WHAT THE TASK REQUIRES -
Please output exactly the run of lines that starts at the line with "How do I perform: Click the custom" and ends at the last line of the records below.

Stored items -
━━━━

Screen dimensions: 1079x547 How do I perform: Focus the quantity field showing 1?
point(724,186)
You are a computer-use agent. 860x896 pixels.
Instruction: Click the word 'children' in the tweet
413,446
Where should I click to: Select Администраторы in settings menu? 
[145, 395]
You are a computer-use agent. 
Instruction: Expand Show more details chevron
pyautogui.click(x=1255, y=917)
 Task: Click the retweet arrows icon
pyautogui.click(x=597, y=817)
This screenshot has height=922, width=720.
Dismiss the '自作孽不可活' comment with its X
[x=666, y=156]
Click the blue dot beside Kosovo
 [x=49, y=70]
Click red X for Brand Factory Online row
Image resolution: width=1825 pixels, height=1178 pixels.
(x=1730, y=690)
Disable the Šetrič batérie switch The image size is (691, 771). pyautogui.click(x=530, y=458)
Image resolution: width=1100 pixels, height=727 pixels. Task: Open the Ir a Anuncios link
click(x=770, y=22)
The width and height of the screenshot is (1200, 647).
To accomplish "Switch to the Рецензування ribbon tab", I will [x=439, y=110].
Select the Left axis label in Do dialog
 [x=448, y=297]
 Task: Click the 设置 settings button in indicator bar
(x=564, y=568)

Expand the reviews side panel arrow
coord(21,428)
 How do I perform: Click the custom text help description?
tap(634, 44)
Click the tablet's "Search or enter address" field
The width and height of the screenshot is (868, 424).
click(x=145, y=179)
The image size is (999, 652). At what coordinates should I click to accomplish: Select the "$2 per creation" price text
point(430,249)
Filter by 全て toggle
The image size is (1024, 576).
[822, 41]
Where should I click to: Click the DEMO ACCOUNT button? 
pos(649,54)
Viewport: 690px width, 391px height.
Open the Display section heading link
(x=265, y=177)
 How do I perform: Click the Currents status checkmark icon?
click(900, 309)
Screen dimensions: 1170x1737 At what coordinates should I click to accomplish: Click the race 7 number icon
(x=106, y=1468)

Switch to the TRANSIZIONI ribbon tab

━━━━

FINAL ANSWER -
 How do I perform: Click the custom text help description?
tap(634, 44)
Click the tablet's "Search or enter address" field
The width and height of the screenshot is (868, 424).
click(x=145, y=179)
The image size is (999, 652). At what coordinates should I click to accomplish: Select the "$2 per creation" price text
point(430,249)
Filter by 全て toggle
The image size is (1024, 576).
[822, 41]
Where should I click to: Click the DEMO ACCOUNT button? 
pos(649,54)
Viewport: 690px width, 391px height.
Open the Display section heading link
(x=265, y=177)
 How do I perform: Click the Currents status checkmark icon?
click(900, 309)
Screen dimensions: 1170x1737 At what coordinates should I click to accomplish: Click the race 7 number icon
(x=106, y=1468)

Switch to the TRANSIZIONI ribbon tab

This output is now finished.